▸ Text:

※ ※ ※

Page MenuHomePhabricator

Banner not showing up on site
Closed, ResolvedPublic

Description

Hi @DStrine, ran into an unusual and 'serious' bug today where a particular banner does not want to display on Wikipedia.

Here's a preview link: https://en.wikipedia.org/wiki/Guy_Fawkes?banner=B1617_0907_en6C_dsk_p2_sm_rml_mlr&force=1&country=US

49 out of 50 times, it doesn't load - I see this code at the top of the particular Wikipedia article I'm on: ⧼Centralnotice-template-B1617_0907_en6C_dsk_p2_sm_rml_mlr⧽

It did load very occasionally, so I thought it might just be a little quirk. I enabled it as part of our weekly Big English campaign - here's the Results Sheet - but took the campaign down after a couple minutes, because I saw no donations or impressions coming in. Its entry did appear in the Global allocation logs.

This banner is an exact clone of an internal banner that loads every time. Here's that other link.

Event Timeline

There are a very large number of changes, so older changes are hidden. Show Older Changes

Here's the chronology of possibly unrelated events:

  • 2016-08-29 - Branch cut, starting the 1.28wmf.18 dev cycle
  • until 2016-09-05 - Many commits (full list of wmf.18 changes)
  • 2016-09-06 - wmf.18 is deployed to group0 wikis (roadmap)
  • 2016-09-07 - wmf.18 is deployed to group1 wikis. meta.wikimedia.org is part of group1
  • 2016-09-07 - this bug (T144952) is reported

I spent a bunch of time on a video call with @awight and @AndyRussG talking through theories, and we put some of our clues out on IRC, trying to get @bd808 and @ori involved, but eventually luring @Krinkle in. ;-) He wrote:

18:55:11 <Krinkle> the 10 min window after invalidation where things work and then they don't, that sounds like WANObjectCache's 'tombstone' and/or 'lockTSE' logic.

@awight also found "NoticeBannerMaxAge": 600 in the CentralNotice configuration, which was another place our speculation took us.

@Krinkle ended up helping describe some of the important challenges after a cache miss. (irc log). I got the sense that @AndyRussG and @awight have a lot better understanding of things to investigate in the CentralNotice code. Thanks @Krinkle!

Hope this helps.

I've been able to trigger this error a few times on the beta cluster by creating a banner, then immediately previewing it on-wiki.

It doesn't seem consistent, though. Maybe this has to do with the exact timing of the preview request.

Also, sometimes, after modifying a banner, I've gotten a preview with the up-to-date version, then reloaded the preview, and it's gone back to an old version. Maybe some randomness in how the beta cluster simulates replica lag? In any case, I'm worried that sometimes we're serving out-of-date versions of banners, but never hearing about it!

You can see the error happen in your browser's Network tab, by looking at the response from Special:BannerLoader. Also you can query the beta cluster's own logstash, like so.

Thanks!!

Change 315460 had a related patch set uploaded (by AndyRussG):
Enable MessageCache debugging on the beta cluster

https://gerrit.wikimedia.org/r/315460

Change 315460 merged by jenkins-bot:
Enable MessageCache debugging on the beta cluster

https://gerrit.wikimedia.org/r/315460

@RobLa-WMF - Thanks for getting involved on this one. Looks like we might need some additional assistance chasing this down before November.

※ ※ ※

▸ Dataset extract:
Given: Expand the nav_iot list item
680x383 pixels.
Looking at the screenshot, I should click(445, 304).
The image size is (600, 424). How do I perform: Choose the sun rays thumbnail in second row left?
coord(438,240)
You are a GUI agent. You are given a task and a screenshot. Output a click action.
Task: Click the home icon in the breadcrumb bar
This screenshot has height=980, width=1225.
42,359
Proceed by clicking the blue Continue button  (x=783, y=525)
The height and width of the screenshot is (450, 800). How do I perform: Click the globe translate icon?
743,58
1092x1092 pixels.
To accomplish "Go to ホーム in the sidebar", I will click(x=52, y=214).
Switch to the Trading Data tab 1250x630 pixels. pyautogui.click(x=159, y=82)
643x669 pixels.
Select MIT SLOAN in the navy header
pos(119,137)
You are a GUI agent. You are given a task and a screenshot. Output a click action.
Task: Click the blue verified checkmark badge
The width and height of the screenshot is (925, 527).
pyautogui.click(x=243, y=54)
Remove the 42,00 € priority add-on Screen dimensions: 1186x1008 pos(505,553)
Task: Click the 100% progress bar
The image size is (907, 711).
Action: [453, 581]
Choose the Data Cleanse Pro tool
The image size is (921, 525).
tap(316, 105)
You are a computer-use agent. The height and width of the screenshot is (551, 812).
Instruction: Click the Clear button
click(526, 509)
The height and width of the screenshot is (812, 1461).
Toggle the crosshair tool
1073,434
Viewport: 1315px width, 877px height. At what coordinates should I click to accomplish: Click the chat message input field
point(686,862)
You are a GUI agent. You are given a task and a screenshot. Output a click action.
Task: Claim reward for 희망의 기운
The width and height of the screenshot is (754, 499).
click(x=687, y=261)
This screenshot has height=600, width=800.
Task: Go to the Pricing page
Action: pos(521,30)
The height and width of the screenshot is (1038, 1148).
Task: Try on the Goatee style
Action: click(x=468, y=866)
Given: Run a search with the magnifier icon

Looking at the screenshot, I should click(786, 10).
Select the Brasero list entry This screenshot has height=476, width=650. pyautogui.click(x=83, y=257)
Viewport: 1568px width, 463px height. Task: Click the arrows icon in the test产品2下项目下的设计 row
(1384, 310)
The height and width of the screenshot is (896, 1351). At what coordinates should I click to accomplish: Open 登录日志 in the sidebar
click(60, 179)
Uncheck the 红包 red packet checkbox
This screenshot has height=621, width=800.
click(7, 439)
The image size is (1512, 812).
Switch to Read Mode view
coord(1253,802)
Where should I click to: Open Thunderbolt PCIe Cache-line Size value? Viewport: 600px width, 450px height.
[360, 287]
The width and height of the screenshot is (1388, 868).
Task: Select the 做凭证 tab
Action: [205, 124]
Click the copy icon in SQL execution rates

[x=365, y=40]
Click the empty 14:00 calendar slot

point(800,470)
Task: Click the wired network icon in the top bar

※ ※ ※

▸ Complete the following:
(a) Answer these from the banner thread:
(i) What setting and value did @awight find in the CentralNotice configuration?
(ii) On what date was wmf.18 deployed to group0 wikis?
(iii) What is the title of Change 315460?
(b) Echo the records from their first line up to and including the line with "Select the Brasero", with every line unchanged.

▸ Exercise answers:
(a)
(i) "NoticeBannerMaxAge": 600
(ii) 2016-09-06
(iii) Enable MessageCache debugging on the beta cluster

(b)
Given: Expand the nav_iot list item
680x383 pixels.
Looking at the screenshot, I should click(445, 304).
The image size is (600, 424). How do I perform: Choose the sun rays thumbnail in second row left?
coord(438,240)
You are a GUI agent. You are given a task and a screenshot. Output a click action.
Task: Click the home icon in the breadcrumb bar
This screenshot has height=980, width=1225.
42,359
Proceed by clicking the blue Continue button  (x=783, y=525)
The height and width of the screenshot is (450, 800). How do I perform: Click the globe translate icon?
743,58
1092x1092 pixels.
To accomplish "Go to ホーム in the sidebar", I will click(x=52, y=214).
Switch to the Trading Data tab 1250x630 pixels. pyautogui.click(x=159, y=82)
643x669 pixels.
Select MIT SLOAN in the navy header
pos(119,137)
You are a GUI agent. You are given a task and a screenshot. Output a click action.
Task: Click the blue verified checkmark badge
The width and height of the screenshot is (925, 527).
pyautogui.click(x=243, y=54)
Remove the 42,00 € priority add-on Screen dimensions: 1186x1008 pos(505,553)
Task: Click the 100% progress bar
The image size is (907, 711).
Action: [453, 581]
Choose the Data Cleanse Pro tool
The image size is (921, 525).
tap(316, 105)
You are a computer-use agent. The height and width of the screenshot is (551, 812).
Instruction: Click the Clear button
click(526, 509)
The height and width of the screenshot is (812, 1461).
Toggle the crosshair tool
1073,434
Viewport: 1315px width, 877px height. At what coordinates should I click to accomplish: Click the chat message input field
point(686,862)
You are a GUI agent. You are given a task and a screenshot. Output a click action.
Task: Claim reward for 희망의 기운
The width and height of the screenshot is (754, 499).
click(x=687, y=261)
This screenshot has height=600, width=800.
Task: Go to the Pricing page
Action: pos(521,30)
The height and width of the screenshot is (1038, 1148).
Task: Try on the Goatee style
Action: click(x=468, y=866)
Given: Run a search with the magnifier icon

Looking at the screenshot, I should click(786, 10).
Select the Brasero list entry This screenshot has height=476, width=650. pyautogui.click(x=83, y=257)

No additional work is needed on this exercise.